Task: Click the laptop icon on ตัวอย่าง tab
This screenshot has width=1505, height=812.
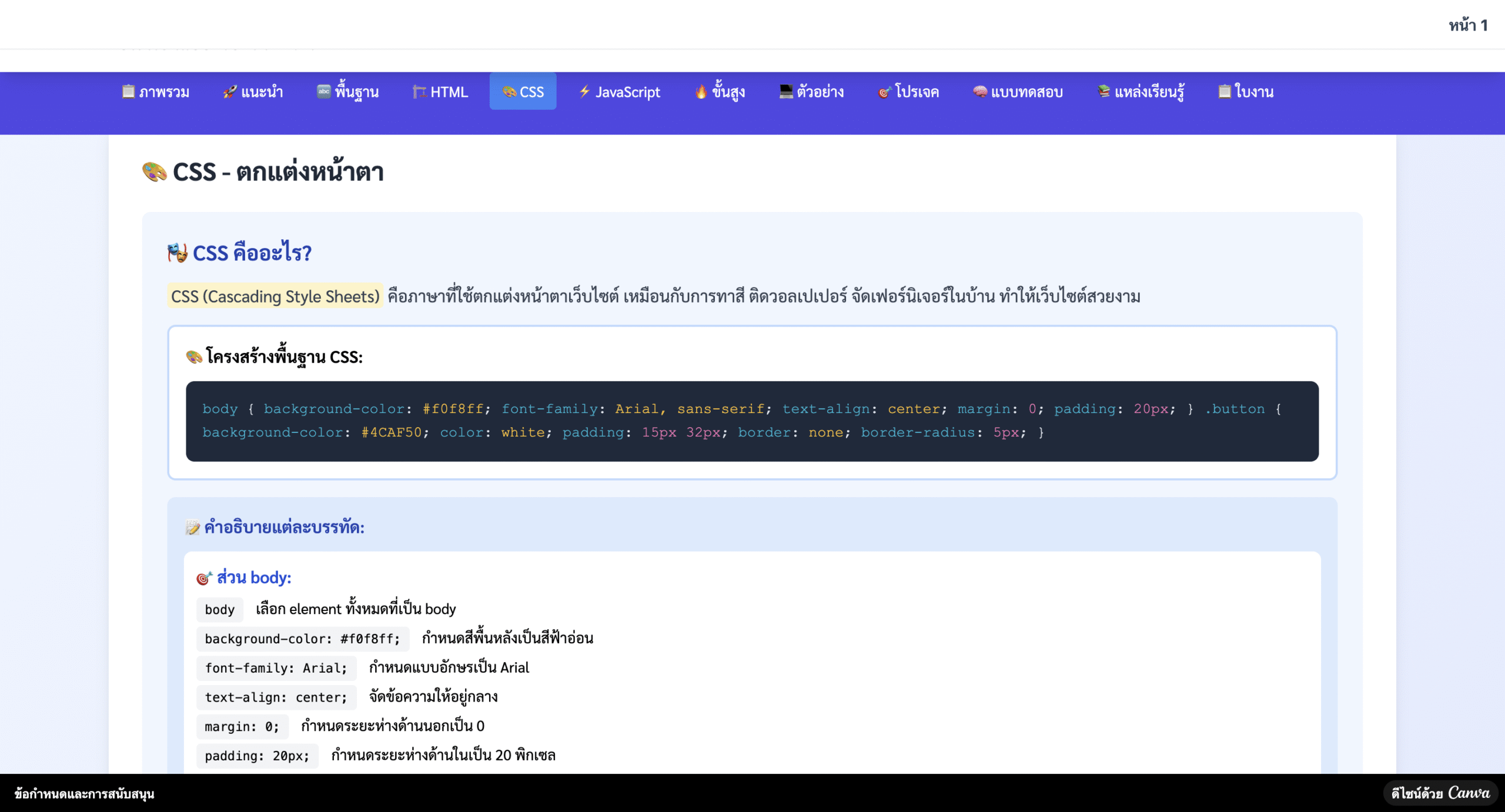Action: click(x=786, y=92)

...

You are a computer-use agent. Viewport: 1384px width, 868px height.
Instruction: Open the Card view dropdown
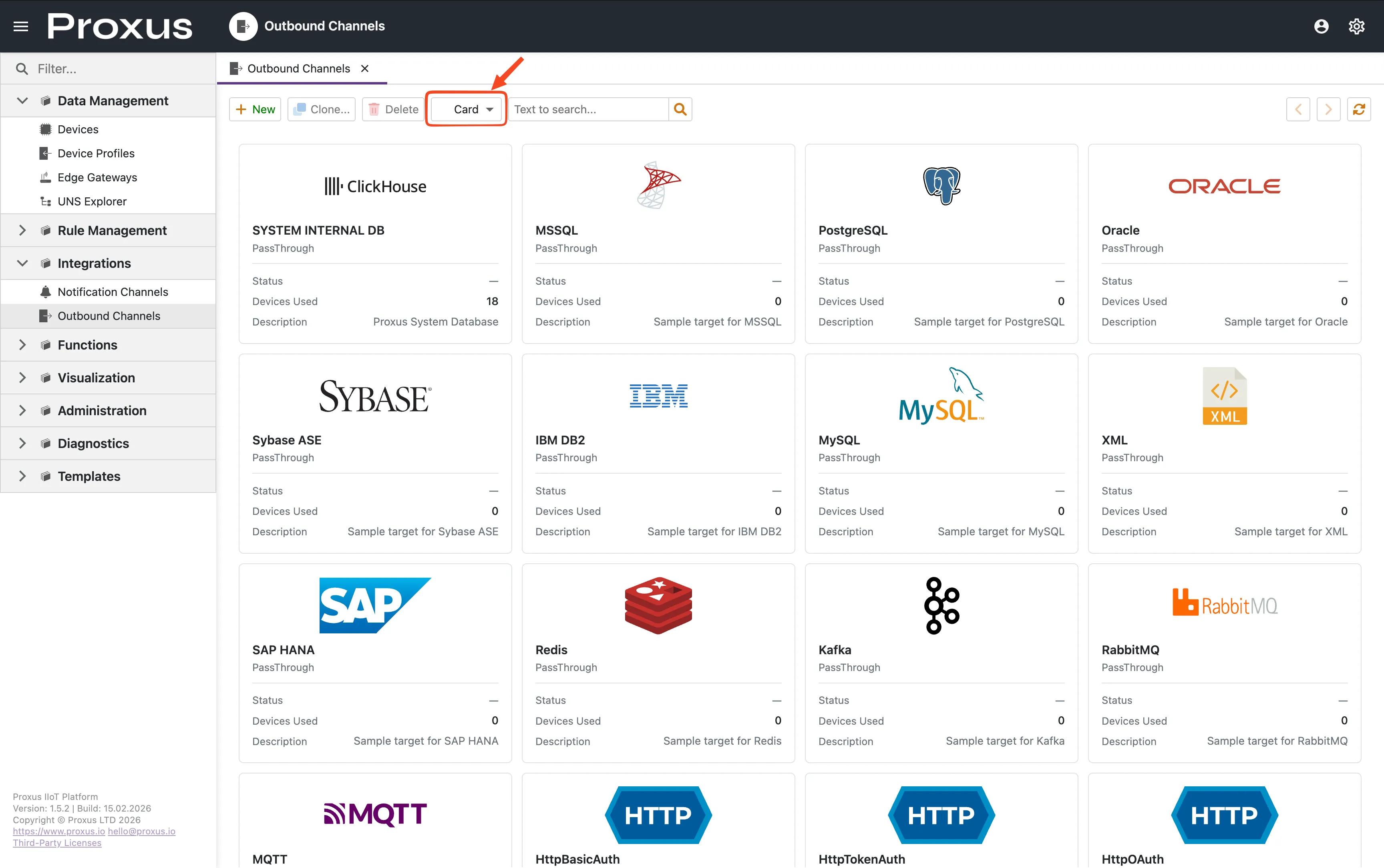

==

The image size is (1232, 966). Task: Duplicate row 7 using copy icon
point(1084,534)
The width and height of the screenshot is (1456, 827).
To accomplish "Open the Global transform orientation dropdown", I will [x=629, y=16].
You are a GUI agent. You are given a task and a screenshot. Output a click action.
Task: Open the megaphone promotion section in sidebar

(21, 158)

Task details -> Filter the preceding entries down to the lines with "agent".

Expected output ->
You are a computer-use agent. Viewport: 1384px width, 868px height.
You are a GUI agent. You are given a task and a screenshot. Output a click action.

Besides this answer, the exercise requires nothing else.